→ **STATED EXERCISE**: Convert the records from the line containing "Click the tweet" through the end of the records, inclusive, into a numbered list, omitting blank lines and leaving out the pictures.

===== GIVEN ENTRIES =====

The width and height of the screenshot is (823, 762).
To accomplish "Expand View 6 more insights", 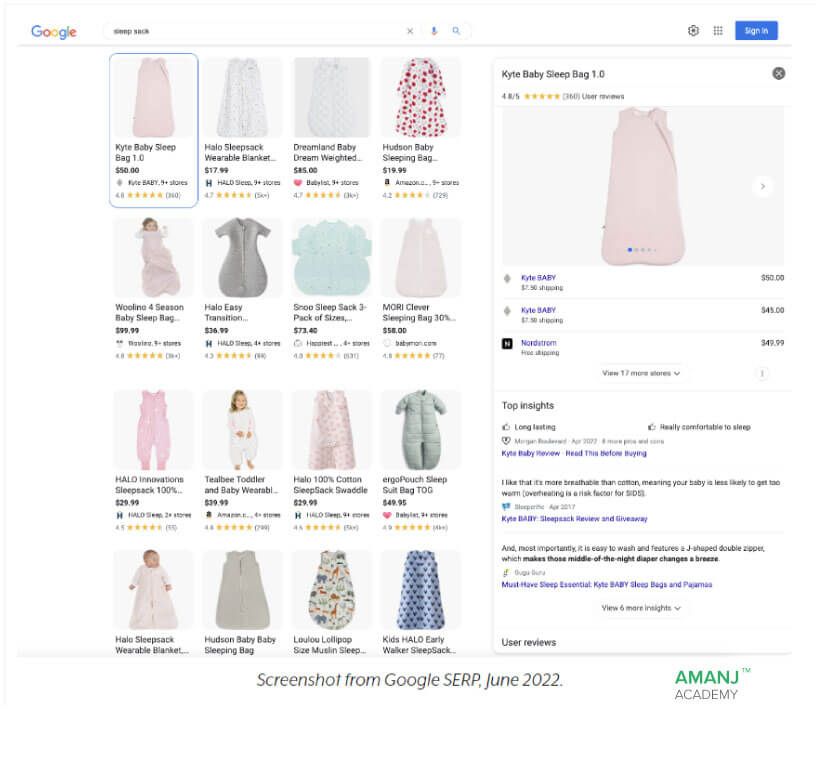I will click(641, 608).
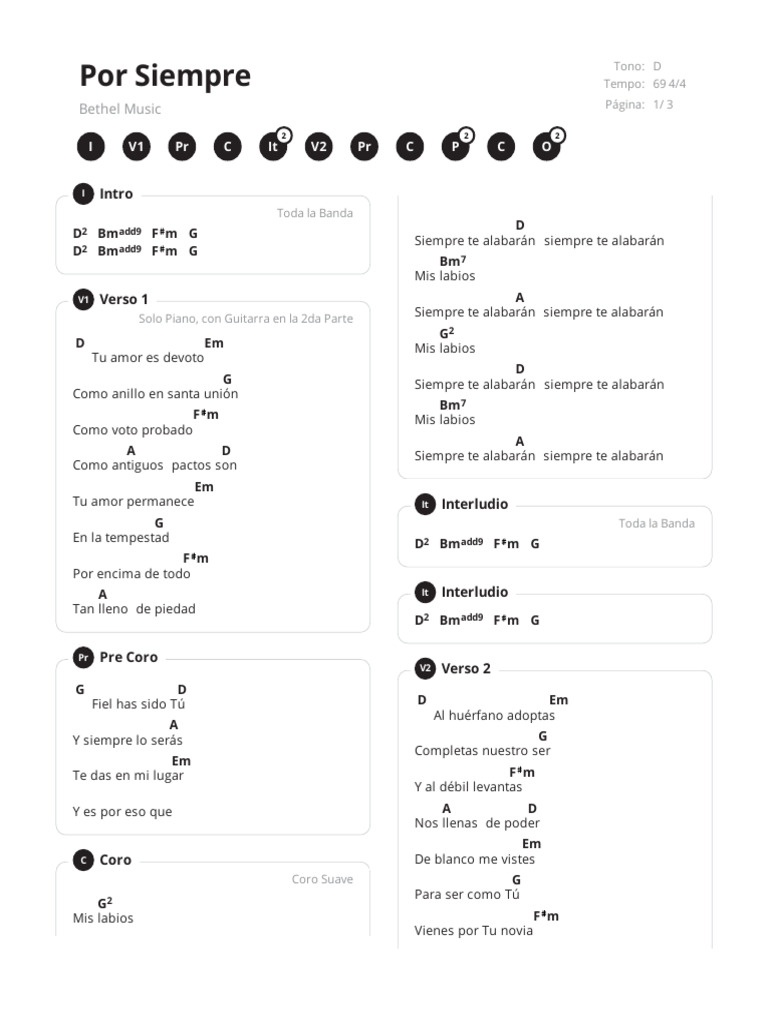Click the "I" badge beside the Intro heading
This screenshot has width=768, height=1024.
83,194
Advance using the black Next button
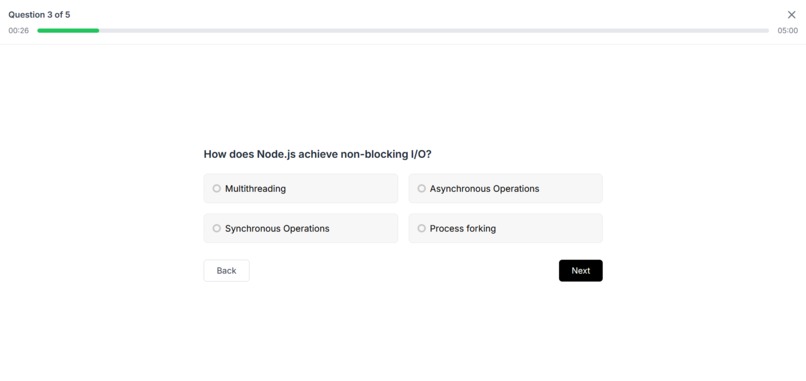 (x=581, y=270)
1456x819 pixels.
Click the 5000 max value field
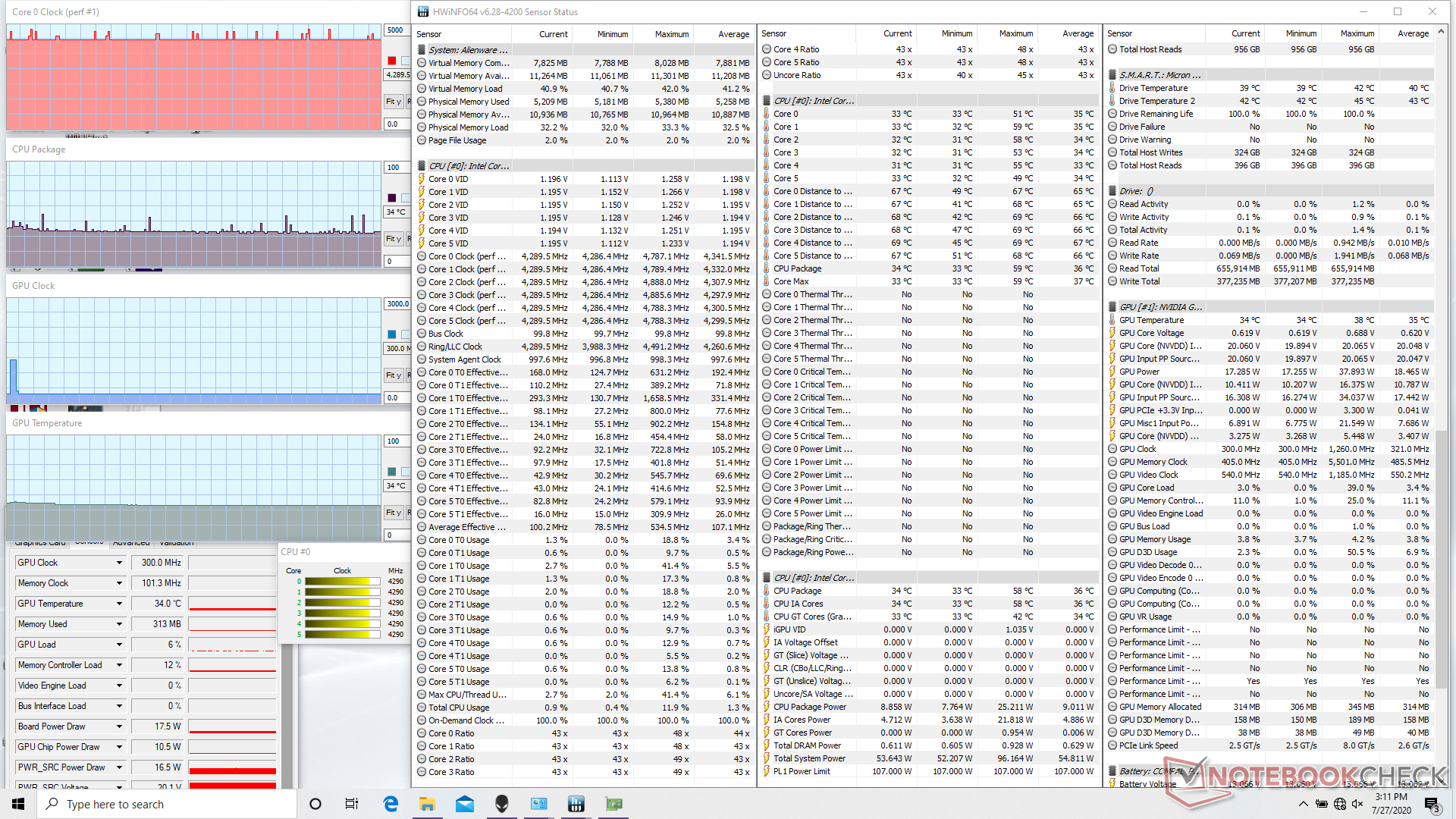click(396, 30)
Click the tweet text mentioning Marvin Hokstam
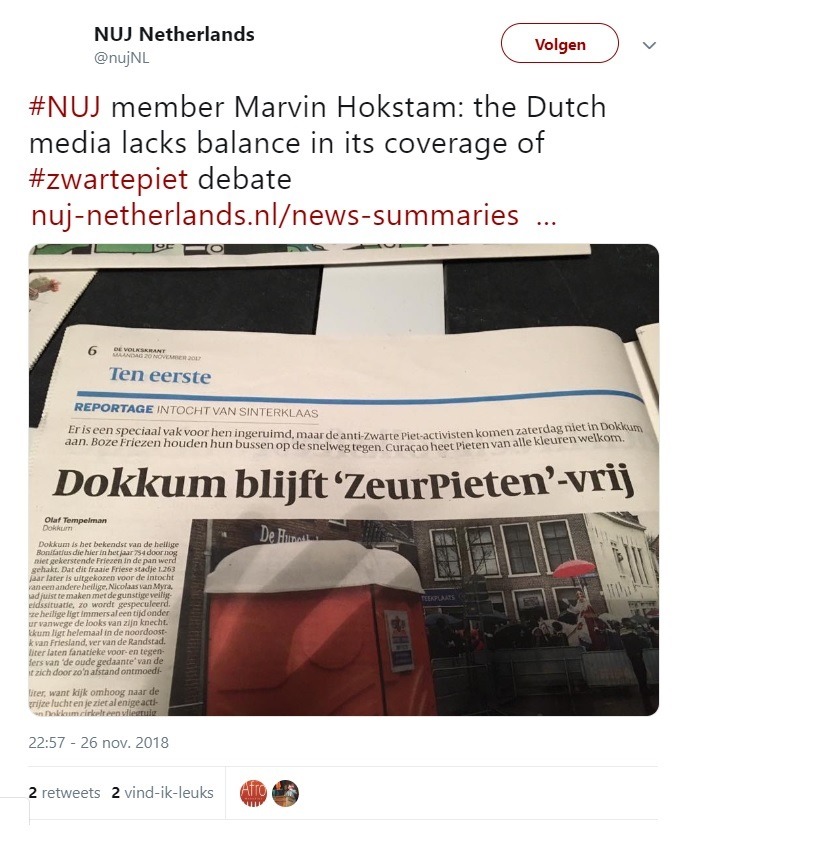 tap(318, 143)
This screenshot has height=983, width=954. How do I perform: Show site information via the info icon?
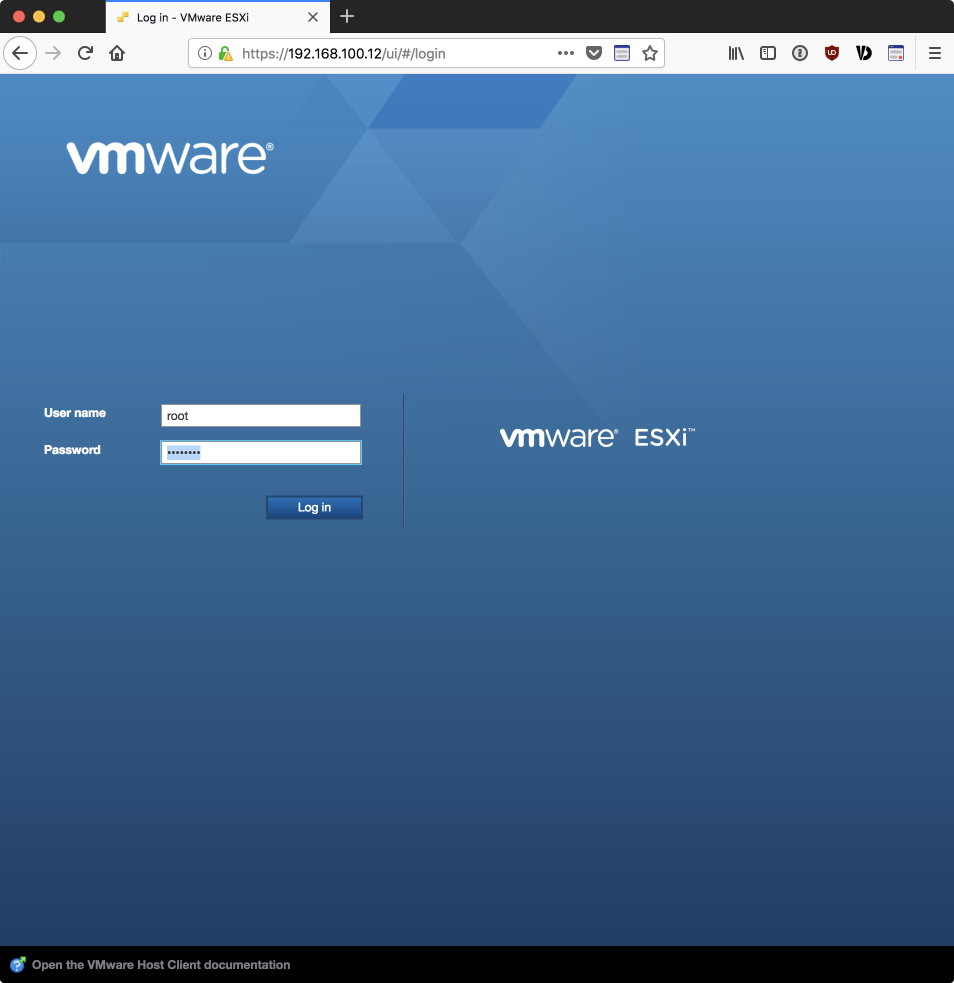205,54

=====

→ **OUTPUT BELOW**:
1. Click the tweet text mentioning Marvin Hokstam
2.  tap(318, 143)
3. This screenshot has height=983, width=954. How do I perform: Show site information via the info icon?
4. 205,54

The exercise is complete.